Wie nun aus dem Urteil ersichtlich wurde, wusste der Bub auch, dass er die Siloballen, die auf dem weitläufigen Hof gelagert wurden, nicht beschädigen dürfe. Das war ihm so manches Mal von der Gastgeberfamilie gesagt worden. Der Junge war aber der Meinung, in den Ballen befinde sich Heu, auf dem später die Kühe liegen. Eines Tages spielte der Elfjährige „Krieg der Sterne“ und stach mit einem Stecken in die Ballen, die er in seiner Fantasie zu Außerirdischen umgewidmet hatte.
Das merkte zunächst niemand. Das Futter verdarb, ohne dass der Bauer dies bemerkte. Nachdem er die Silage verfüttert hatte, starben über 30 Kühe. Teure Tierarztkosten fielen an, beim Milchgeld gab es hohe Einbußen, neue Kühe mussten angeschafft werden. Das Geld dafür musste sich die Landwirtsfamilie leihen. Ein Versuch, Schadensersatz von der Haftpflichtversicherung der Urlauberfamilie zu bekommen, scheiterte. Begründung des Unternehmens: Damit ein Schadensfall vorliegt, hätte der Elfjährige absichtlich den Tod der Kühe herbeiführen müssen. Das sei aber nicht der Fall.

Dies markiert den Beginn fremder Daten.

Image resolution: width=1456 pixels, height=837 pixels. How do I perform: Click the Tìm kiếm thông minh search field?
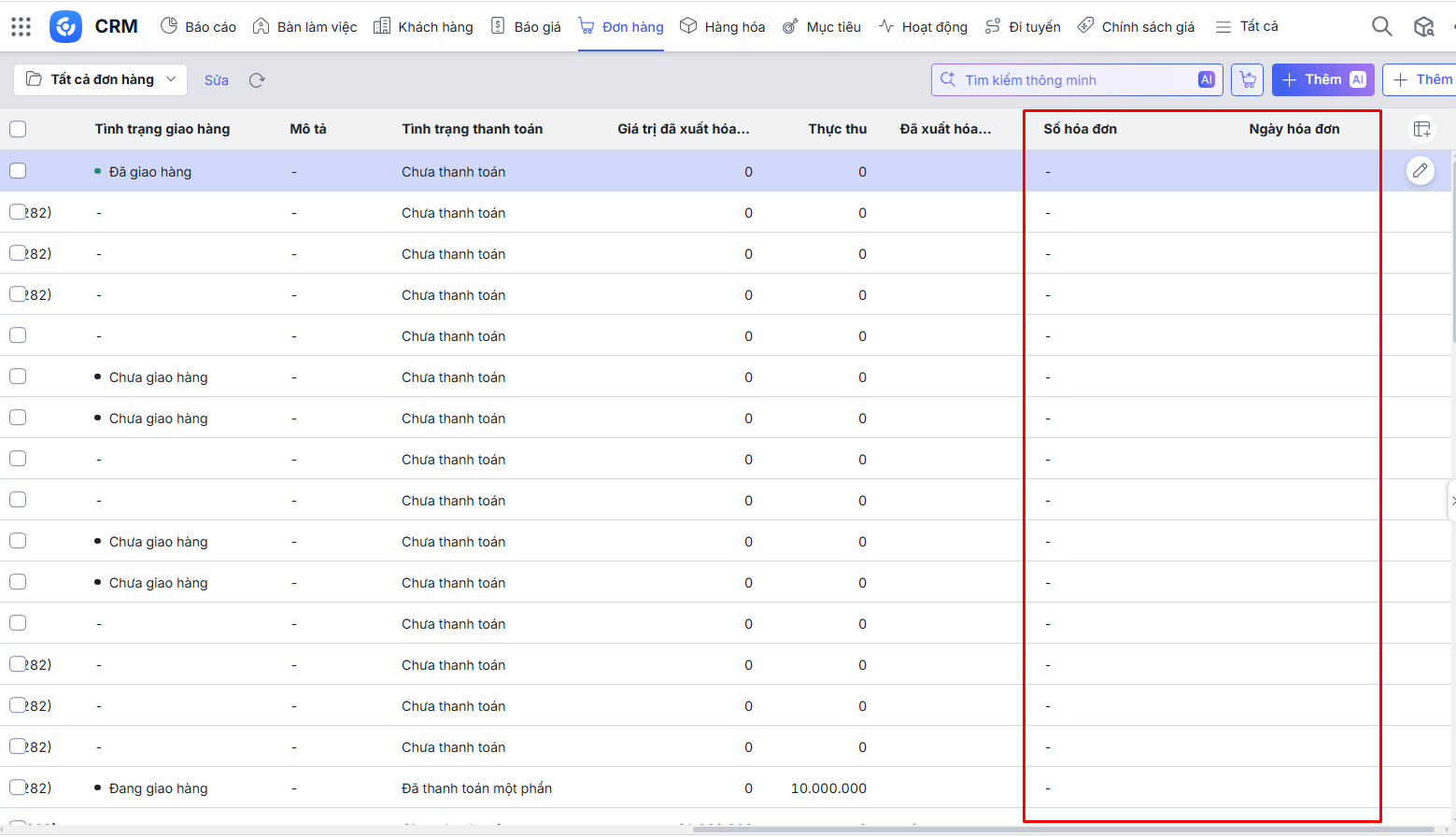point(1074,80)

Schadensersatz-Klage scheitert
Dann verklagte der Landwirt den Buben und den Vater auf Schadensersatz. Das Gericht entschied nun: Der Vater habe seine Aufsichtspflicht nicht verletzt, denn es entspreche dem „Erkundungsdrang“ eines Elfjährigen, umherzuschweifen. Der Vater müsse ihn nicht ständig beaufsichtigen. Der Bub habe die katastrophalen Folgen auch nicht absehen können oder „billigend in Kauf“ genommen. Das Urteil ist aber nicht rechtskräftig. „Der Kläger hat Berufung eingelegt“, sagte Alfred Reichert, Vizepräsident des Landgerichts Kempten.